Credit: BANANASTOCK

In mammalian embryos the gonad can develop into either an ovary or a testis. The absence of the testis-determination gene, Sry, leads to ovarian development, and this has led to the assumption that the development of female traits is the default pathway. However, this view has been challenged by the demonstration that the conditional deletion of a single gene in adult mice can cause the somatic part of the ovary to develop into testicular structures, suggesting that male development is actively repressed in females.

The molecular mechanisms that drive ovary development have been unclear, but one important candidate for embryonic ovarian development is Foxl2, which encodes a forkhead transcription factor. During mouse development, the global deletion of Foxl2 leads to ovarian dysfunction and infertility. By contrast, when Uhlenhaut and colleagues conditionally deleted Foxl2 in adult mouse ovaries using a tamoxifen-inducible system, gonadal sex was reversed 3 weeks after induction. They found that ovarian granulosa cells and theca cells differentiated into testicular Sertoli and Leydig cells, respectively, and that the expression of well-characterized Sertoli and Leydig cell markers were upregulated compared with XX ovaries. Furthermore, the Leydig cells in the sex-reversed gonads produced testosterone at similar levels to a normal XY mouse.

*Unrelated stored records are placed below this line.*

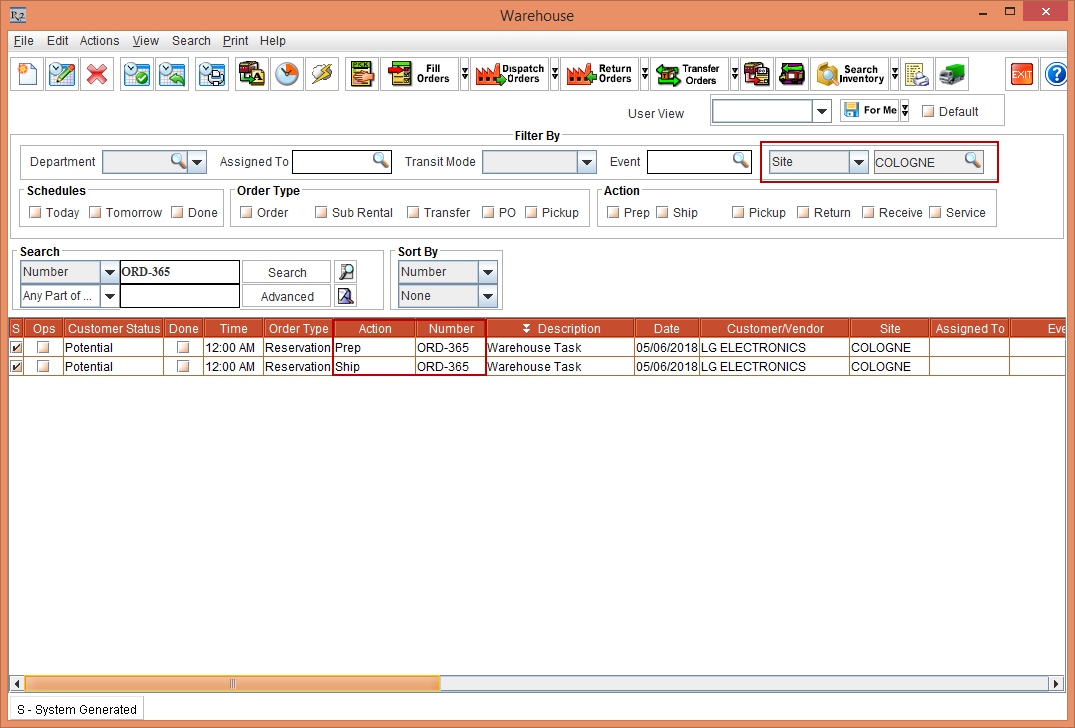Click the Search Inventory toolbar icon
Image resolution: width=1075 pixels, height=728 pixels.
tap(851, 75)
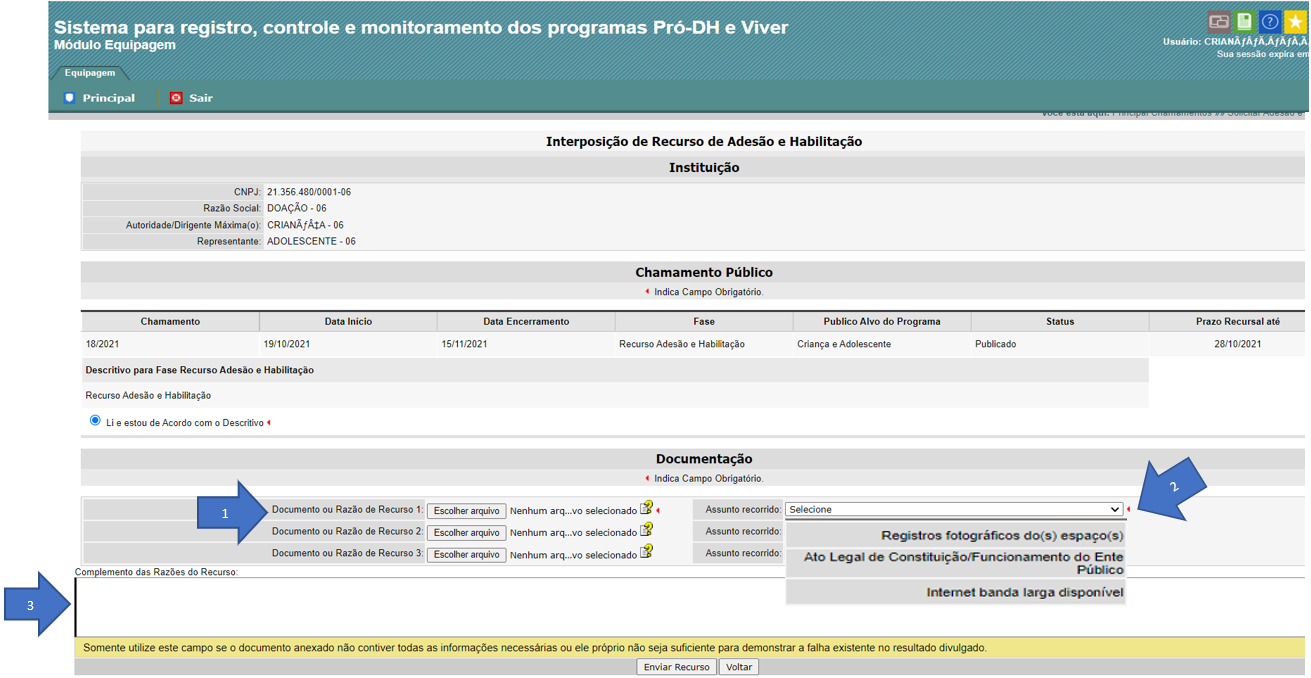
Task: Click help icon beside Documento de Recurso 1
Action: tap(647, 509)
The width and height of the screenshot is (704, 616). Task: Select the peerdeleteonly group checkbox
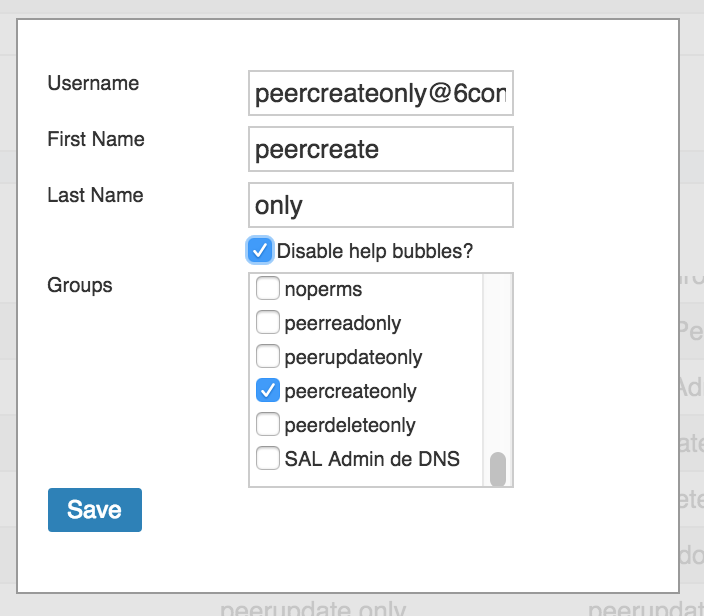[x=268, y=425]
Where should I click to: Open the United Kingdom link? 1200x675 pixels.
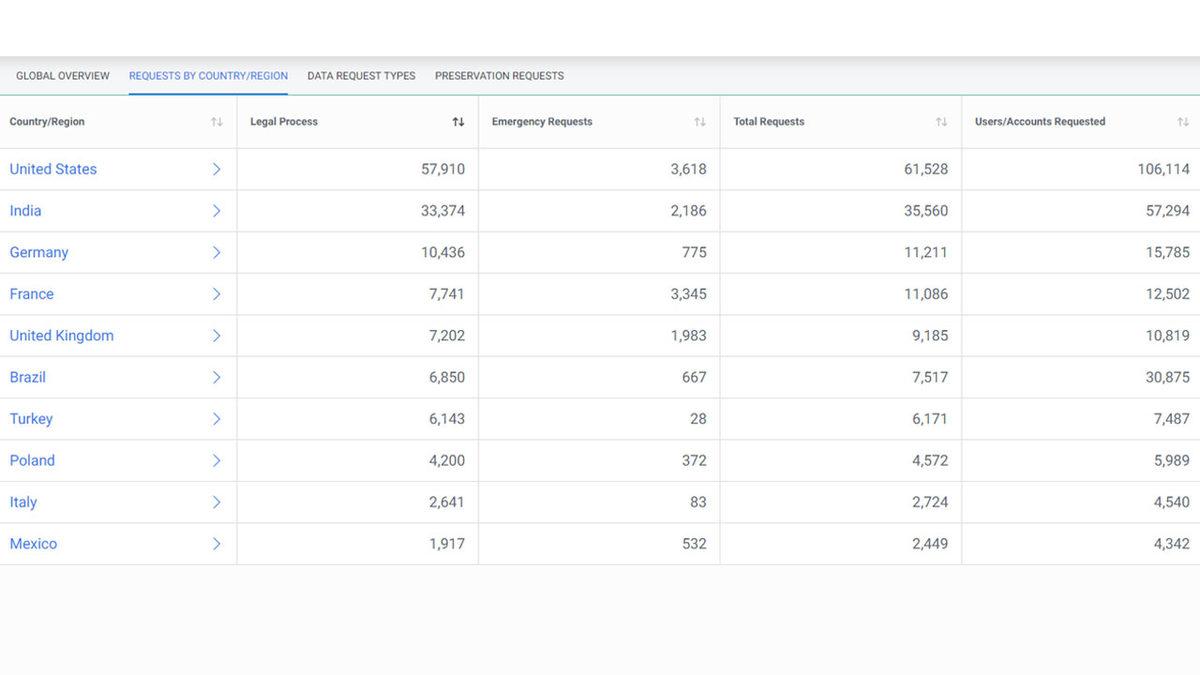62,336
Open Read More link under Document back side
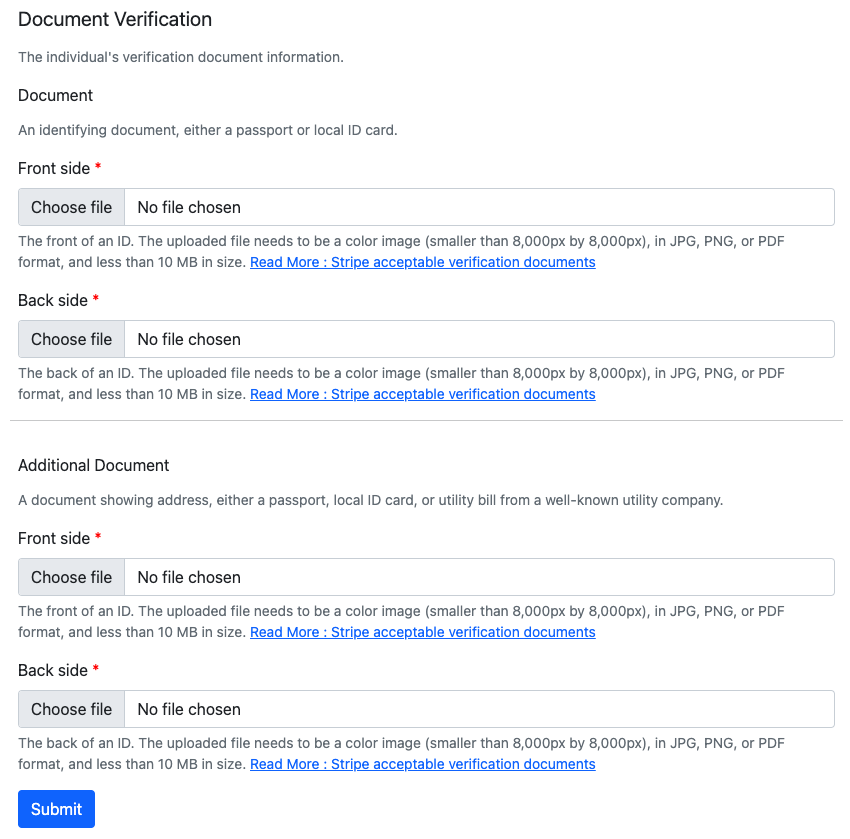Viewport: 850px width, 839px height. click(422, 394)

Is the somatic reprogramming of ovary to testis in this model cell autonomous? FOXL2 expression in the conditional mutant gonads was lost 3 days after tamoxifen administration. However, Sox9 — the target of SRY — began to be expressed in ovarian follicles 4 days after tamoxifen administration and, after a week, SOX9 was expressed in all granulosa cells, which had started to differentiate into Sertoli-like cells. This suggests that the reprogramming occurred directly within the granulosa cells. Further support for this conclusion was provided by the important finding that the granulosa cells differentiated into Sertoli cells in the presence of an oocyte, therefore challenging the hypothesis that oocytes are required for maintenance of granulosa cell fate. In addition, when the authors specifically ablated oocytes in a separate mouse model that expresses FOXL2, this did not lead to the development of male-specific cells or SOX9 expression in the ovaries of these female mice.

As Sox9 was rapidly upregulated after loss of FOXL2, the authors suggested that FOXL2 might directly downregulate Sox9 expression. Indeed, the cis-regulatory element of Sox9 that is responsible for the gene's testis-specific expression was strongly activated after Foxl2 deletion. They also used chromatin immunoprecipitation assays to show that FOXL2 directly binds to this element in vivo in wild-type female mice.

These results indicate that the establishment and maintenance of the sexual identity of the mammalian gonad are determined by the opposing actions of SOX9 and FOXL2. These findings may have important implications for patients who have premature ovarian failure or sex differentiation disorders.